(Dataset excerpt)

————

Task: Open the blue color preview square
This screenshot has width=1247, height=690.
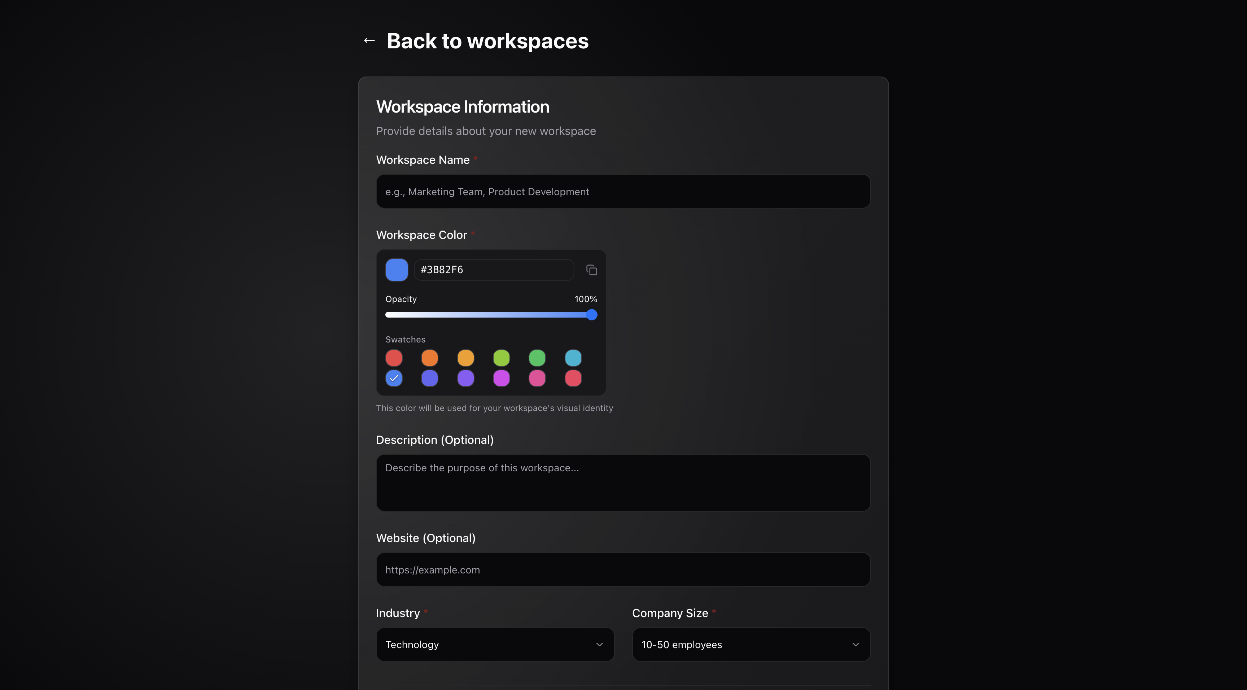Action: (396, 270)
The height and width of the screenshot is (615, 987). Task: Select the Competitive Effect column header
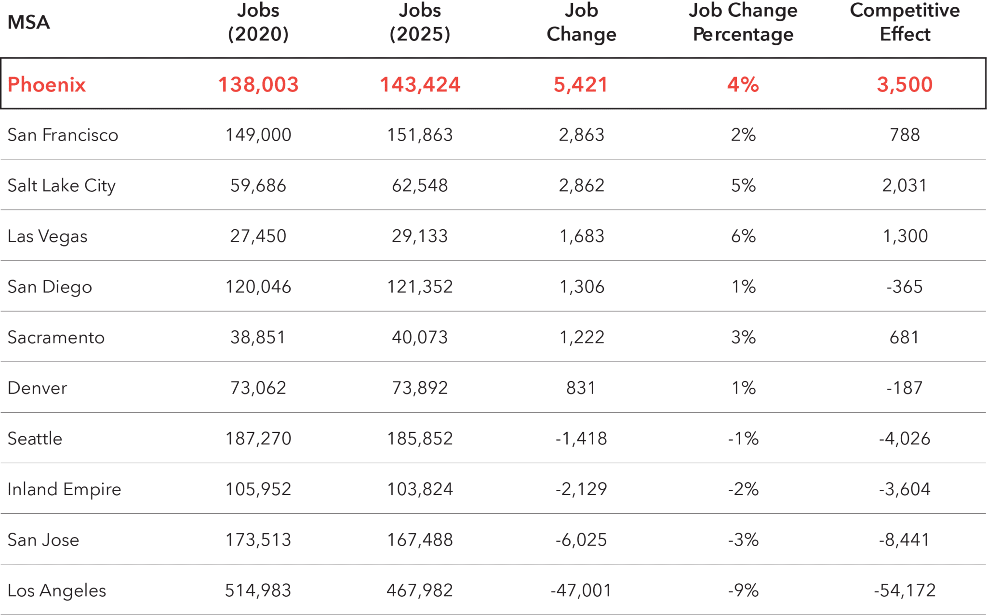pos(905,22)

————

→ REQUEST
Please reproduce every line of the material above, requests included, but scale each coordinate in the answers by 2.05 and round it to a whole number, with halves going up. Leave the pictures out of your answer.

→ REPLY TO THE TASK
Task: Open the blue color preview square
This screenshot has width=1247, height=690.
Action: (812, 554)
The height and width of the screenshot is (615, 987). Task: Select the Competitive Effect column header
pos(1855,45)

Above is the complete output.